**Text excerpt:**
************

I agree with you. ARM uC from Freescale are of nearly same price of AVR, for similar features.
SRAM is very limited in any 8-bit uC, but not so in ARM basic uC such as cortex m0+. Means, I can write for better and complex application without worrying much about RAM/flash usage. Segger Jlink is fantastic debugging tool for ARM uC. All it needs is spending some time in working with ARM.
Just migrated to STM32 too. What I can add:
Pros:
1. Peripherals which you won’t find on AVR, such as RTC, DAC, DMA, random number generator, etc;
2. Timers. There are lots of them, not 2-3 like in case of AVR.
Also , they’re so much better and easier to use, you can have any prescaler you want and and any count number, not the fixed AVR bullshit. Also, timers here have lots of cool features, such as dead time generation, hardware encoder driver, etc. And there are lots of outputs, like 4 PWMs per timer is a regular thing;
3. SWD and hardware debugging. Yup, you can do it here without a problem.
On AVR I used software breakpoints and UART, which kinda worked, but hardware debugger is so much better;
Cons:
1. It was VERY hard to migrate from AVRs. I spent around a year just hanging around with thoughts about using more advanced MCUs. Why it was that hard? Because on ARM you lose tons of stuff you take for granted on 8-bit MCUs. Delay lib for example, there is no such thing, you have to use SysTic timer, which isnt an easy thing when you don’t know a thing about your new uC. The other libraries, like HD44780 driver, you have to write your own.
No code generator. I used CodevisionAVR and for me it was a shock not to have one here.
Yeah, CubeMX and stuff, but it’s totally sucks. Also, it won’t be easy to use SPL library the first time.
2. Not a lot of tutorials on the net. But since AVR is produced since 1996 and STM32 began more or less popular only recently – that’s not surprising. Any way, it’s possible to start, which is more than enough.

************

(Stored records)
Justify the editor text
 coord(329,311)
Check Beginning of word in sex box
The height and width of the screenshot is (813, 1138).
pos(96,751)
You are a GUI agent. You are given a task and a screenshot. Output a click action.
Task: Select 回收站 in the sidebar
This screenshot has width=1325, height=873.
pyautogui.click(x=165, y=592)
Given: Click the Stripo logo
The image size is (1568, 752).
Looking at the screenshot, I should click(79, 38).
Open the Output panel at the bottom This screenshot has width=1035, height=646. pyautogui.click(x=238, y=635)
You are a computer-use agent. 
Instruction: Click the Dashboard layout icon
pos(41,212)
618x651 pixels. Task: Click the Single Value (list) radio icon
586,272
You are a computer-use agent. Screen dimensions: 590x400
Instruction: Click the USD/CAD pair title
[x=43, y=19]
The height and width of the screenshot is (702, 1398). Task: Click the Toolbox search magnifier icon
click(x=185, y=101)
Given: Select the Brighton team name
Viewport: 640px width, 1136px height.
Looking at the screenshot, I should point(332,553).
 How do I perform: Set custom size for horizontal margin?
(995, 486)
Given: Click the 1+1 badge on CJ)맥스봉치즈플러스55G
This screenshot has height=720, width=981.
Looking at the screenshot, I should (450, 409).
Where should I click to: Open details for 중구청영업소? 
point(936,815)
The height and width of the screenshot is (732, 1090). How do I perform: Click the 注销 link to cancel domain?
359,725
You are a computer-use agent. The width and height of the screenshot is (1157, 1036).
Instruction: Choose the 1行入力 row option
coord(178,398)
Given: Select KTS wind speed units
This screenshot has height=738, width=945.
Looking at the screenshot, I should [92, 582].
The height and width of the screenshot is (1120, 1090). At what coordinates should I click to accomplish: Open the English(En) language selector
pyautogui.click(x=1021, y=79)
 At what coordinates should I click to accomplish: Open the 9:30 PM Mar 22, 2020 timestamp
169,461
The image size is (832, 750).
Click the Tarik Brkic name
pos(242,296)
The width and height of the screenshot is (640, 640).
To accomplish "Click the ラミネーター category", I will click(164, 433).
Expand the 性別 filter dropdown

************

**Task list:**
(A) Translate this sentence from the forum discussion on moving from AVR to ARM microcontrollers into Spanish: "Segger Jlink is fantastic debugging tool for ARM uC."
(B) Continue the forum discussion on moving from AVR to ARM microcontrollers, picking up after its last sentence.

**Expected outputs:**
(A) Segger Jlink es una herramienta de depuración fantástica para los uC ARM.

(B)
So, in the end I can say that you should only migrate when you feel that 8 bits isn’t enough.
When you completely mastered your AVRs and want even more.
It won’t be easy at all, but 32-bit MCUs worth it.
Eugene, thanks for your insight. I agree with most of your observations. Migration problems are connected to things you know vs things you have to learn failing a lot… complexity adds to it, I think though once you get “onboard” it is hard to look back. I am not yet there with ARM, my guts feeling comes from experience in other sw/hw subjects.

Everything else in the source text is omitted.